そこには青年・・・・・・ではなくラドーマが来ていて、うろうろしていた。

「ラドーマ!」

軽く手をあげひらひらとふる。

「本当に来ちゃったんですか!?」

「ええ、でもラドーマもずいぶん早めに来てるじゃない?」

そう、まだ話していない。昨日なら。

たまたま早く来たのは元南の国の住人達の生活を見てみようと思ったから。

南の国の住人達は荒れた元々いる北の国の兵にさらに乱暴に扱われ、北の国の平民よりもっとひどい生活を送っているという。

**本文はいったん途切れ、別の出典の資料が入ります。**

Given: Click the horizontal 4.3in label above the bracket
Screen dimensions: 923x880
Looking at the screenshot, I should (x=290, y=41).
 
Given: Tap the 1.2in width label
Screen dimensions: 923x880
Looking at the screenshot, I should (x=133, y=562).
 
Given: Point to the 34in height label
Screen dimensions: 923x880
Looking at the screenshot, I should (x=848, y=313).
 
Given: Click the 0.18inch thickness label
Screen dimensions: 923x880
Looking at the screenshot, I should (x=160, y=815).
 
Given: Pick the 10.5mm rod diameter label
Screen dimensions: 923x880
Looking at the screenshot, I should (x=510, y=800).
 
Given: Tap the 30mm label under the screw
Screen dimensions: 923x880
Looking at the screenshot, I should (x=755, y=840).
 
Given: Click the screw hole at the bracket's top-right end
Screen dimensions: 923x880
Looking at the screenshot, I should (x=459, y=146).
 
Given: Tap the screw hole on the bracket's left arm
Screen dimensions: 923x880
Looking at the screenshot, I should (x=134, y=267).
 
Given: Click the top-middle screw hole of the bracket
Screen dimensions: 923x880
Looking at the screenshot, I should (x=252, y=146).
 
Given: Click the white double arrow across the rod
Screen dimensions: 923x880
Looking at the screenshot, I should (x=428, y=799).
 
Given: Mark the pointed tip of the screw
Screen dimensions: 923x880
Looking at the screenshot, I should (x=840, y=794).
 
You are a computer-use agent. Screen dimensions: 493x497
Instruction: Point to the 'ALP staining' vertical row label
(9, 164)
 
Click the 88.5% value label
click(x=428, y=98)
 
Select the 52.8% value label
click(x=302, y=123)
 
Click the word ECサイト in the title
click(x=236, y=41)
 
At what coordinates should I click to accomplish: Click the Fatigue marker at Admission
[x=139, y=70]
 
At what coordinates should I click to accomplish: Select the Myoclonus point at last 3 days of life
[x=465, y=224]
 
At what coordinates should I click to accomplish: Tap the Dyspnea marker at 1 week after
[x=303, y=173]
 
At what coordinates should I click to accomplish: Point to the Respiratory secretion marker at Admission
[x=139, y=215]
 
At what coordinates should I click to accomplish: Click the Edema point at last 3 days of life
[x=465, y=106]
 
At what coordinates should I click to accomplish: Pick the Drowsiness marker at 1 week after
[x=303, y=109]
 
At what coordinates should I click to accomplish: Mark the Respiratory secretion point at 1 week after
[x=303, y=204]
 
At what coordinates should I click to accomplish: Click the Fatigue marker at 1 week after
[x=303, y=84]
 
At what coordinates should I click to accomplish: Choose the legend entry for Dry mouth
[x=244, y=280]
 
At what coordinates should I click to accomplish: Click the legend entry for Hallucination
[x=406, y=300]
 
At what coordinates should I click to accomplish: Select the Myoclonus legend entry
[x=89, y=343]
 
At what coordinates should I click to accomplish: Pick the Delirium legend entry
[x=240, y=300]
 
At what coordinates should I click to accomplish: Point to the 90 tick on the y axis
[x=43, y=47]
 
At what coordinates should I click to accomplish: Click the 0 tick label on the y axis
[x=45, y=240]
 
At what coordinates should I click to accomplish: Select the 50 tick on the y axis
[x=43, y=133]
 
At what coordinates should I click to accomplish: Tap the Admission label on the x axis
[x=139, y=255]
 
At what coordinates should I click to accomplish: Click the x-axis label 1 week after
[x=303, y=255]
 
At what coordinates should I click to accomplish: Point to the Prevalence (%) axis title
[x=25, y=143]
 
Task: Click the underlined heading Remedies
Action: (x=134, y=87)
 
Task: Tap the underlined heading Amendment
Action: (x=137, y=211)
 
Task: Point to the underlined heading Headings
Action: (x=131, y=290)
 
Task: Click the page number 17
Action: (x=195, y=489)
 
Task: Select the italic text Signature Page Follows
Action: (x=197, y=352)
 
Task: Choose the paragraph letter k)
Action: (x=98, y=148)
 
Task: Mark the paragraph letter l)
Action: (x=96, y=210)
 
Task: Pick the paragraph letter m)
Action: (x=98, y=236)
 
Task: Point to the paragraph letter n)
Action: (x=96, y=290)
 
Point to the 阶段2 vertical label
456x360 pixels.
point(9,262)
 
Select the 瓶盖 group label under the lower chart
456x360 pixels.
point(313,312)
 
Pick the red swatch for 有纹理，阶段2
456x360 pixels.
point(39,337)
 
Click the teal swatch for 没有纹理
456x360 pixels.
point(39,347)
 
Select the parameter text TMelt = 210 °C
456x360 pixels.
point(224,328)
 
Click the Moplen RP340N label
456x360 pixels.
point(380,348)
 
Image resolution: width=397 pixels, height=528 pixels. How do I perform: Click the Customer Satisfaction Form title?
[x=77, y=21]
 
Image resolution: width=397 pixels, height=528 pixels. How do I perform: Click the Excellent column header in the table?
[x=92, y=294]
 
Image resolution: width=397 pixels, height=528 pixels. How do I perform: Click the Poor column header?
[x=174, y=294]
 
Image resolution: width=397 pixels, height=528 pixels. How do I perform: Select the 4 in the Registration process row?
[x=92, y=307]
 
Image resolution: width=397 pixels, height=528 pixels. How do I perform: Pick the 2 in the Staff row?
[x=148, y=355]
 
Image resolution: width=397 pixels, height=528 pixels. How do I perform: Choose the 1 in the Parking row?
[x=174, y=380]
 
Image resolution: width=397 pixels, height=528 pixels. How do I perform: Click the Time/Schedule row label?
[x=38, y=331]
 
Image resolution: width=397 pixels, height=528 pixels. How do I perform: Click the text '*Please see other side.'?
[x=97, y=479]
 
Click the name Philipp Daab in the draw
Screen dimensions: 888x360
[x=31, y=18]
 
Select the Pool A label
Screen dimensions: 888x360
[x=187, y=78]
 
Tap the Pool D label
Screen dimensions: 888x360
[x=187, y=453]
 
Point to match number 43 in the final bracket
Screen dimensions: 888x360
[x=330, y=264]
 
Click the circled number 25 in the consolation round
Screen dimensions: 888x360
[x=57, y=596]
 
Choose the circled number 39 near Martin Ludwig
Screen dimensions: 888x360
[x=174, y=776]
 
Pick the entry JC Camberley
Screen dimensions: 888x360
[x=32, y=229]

すると・・・・・・やはりあの野菜は一生分くらいあるご馳走なのかもしれない。

“彼らにとっては”。

まず野菜やまともな食物が手に入らないという。

今までの時間をこえる旅では北の国しか見れなかった。

自分たちのシナリオを変えることにいっぱいいっぱいで他に目を向ける余裕がなかった。

だから平民生活を知ったのは最近・・・・・・と言っても過言ではない。

「うっ・・・・・・それは・・・・・・ただ、本当に来てたらかなり危ないな・・・・・・と思ったので。」

「敬語じゃなくていいわ。あたしも敬語は使っていないしね、元南の国の住人達の生活を案内してもらえるかしら?」

「・・・・・・?構いませんが、なぜそんなことを?」

不思議そうな顔してるわね。

まあ当然か。

極貧生活の平民暮らしを見たがる王族なんてなかなかいないだろうし。

「知っておくべきだと思ったのよ。それより敬語。」

敬語を使われることに慣れていたあたしは敬語ではなく対等に話し合える話相手がほしかった。

ああ、でもそれはもういつのことだった?

大人は権力に怯え、命令しか聞かなくて、シャレの一つや二つも言えやしない。

正直大人と話すのはあきたのよ。

「でも。」

やはり、この青年も権力か。

なら・・・・・・しかたないわね。

「じゃあ命令よ。」

「はい・・・・・・あ、うん。」

その後あたしたちは仲良くなり、すっかり馴れ親しんだ感じになった。